極限の「思考」を可視化せよ。ウィリアムズ、AI「Claude」が描く特別デザインをF1モナコGPで初導入
F1マシンの速さを決めるのは、風洞データやパワーユニット、空力パッケージだけではない。極限の状況下で下される人間の判断や思考もまた、限界を突き詰める4輪最高峰の舞台における重要なピースである。
ウィリアムズF1チームは2026年6月3日(水)、提携するAnthropic(アンソロピック)社のAIモデル「Claude(クロード)」との共同キャンペーン『Pattern of Thought(思考のパターン)』を発表した。
今週末のF1第6戦モナコGPを皮切りに、目に見えない人間の思考や感情を可視化した特別なビジュアルデザインが導入される。
マシンの背後にある「思考」を可視化
技術革新の限界に挑むF1において、成功の鍵を握るのは常に「人」だ。テレメトリーにパターンを見いだすエンジニア、あらゆるシナリオを天秤にかけるストラテジスト、そして時速300km超でコーナーに飛び込むドライバーたちである。

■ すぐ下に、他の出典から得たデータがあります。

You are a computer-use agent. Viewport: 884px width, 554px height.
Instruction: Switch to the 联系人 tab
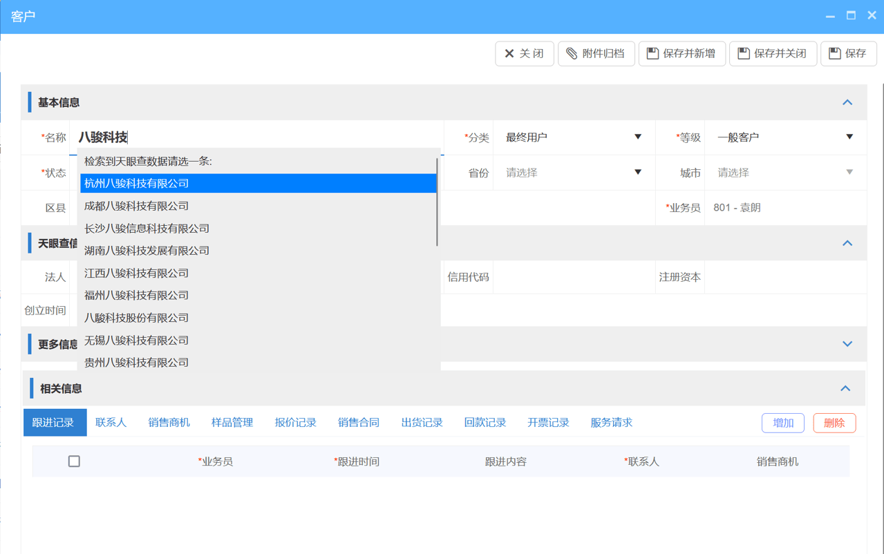click(111, 423)
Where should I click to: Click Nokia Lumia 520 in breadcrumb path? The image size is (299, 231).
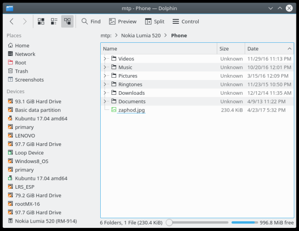pos(142,35)
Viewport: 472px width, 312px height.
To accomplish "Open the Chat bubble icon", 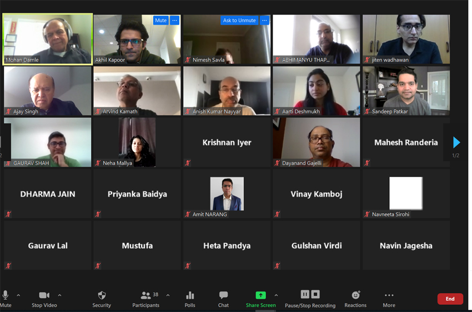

今回のキャンペーンが光を当てるのは、こうしたマシンの裏側にあるものだ。Anthropic社のブランド責任者アンドリュー・スターク氏は、今回の企画の狙いをこう説明する。
「マシンは誰もが見るが、その背後にある思考を見る者はほとんどいない」
今回のキャンペーンでは、カルロス・サインツとアレックス・アルボン、ジェームズ・ヴァウルズ代表をはじめとするチームメンバーの、重圧下での感情の変化を視覚的に表現する。
まず、対象となったドライバーやメンバーに対し、シミュレーターや業務の現場での作業中にヘッドセットを装着させ、仕事に取り組む際の「集中力」や「高揚」の度合いに関するデータを収集。その後、Claudeが彼らの感情的な反応を視覚化し、それをウィリアムズのデザイナーたちが実際のデザインへと昇華させた。
この特別なデザインは今週末のモナコGPにおいて、ドライバーたちが着用する特製ヘルメットやレーシングスーツ、さらにはガレージ全体の装飾として採用される。
また、このキャンペーンはモナコだけにとどまらず、イギリスGP、シンガポールGP、そしてラスベガスGPでも展開される予定だ。
今年2月の提携以降、ウィリアムズとClaudeはチーム全体の学習、開発、オペレーションを加速するため、数百ものプロジェクトと研修を立ち上げてきた。
今年3月の日本GPでは提携後初の大規模プロジェクトが実行に移され、エンジニアの迅速な分析をサポートするための新たなエージェントの導入が開始されている。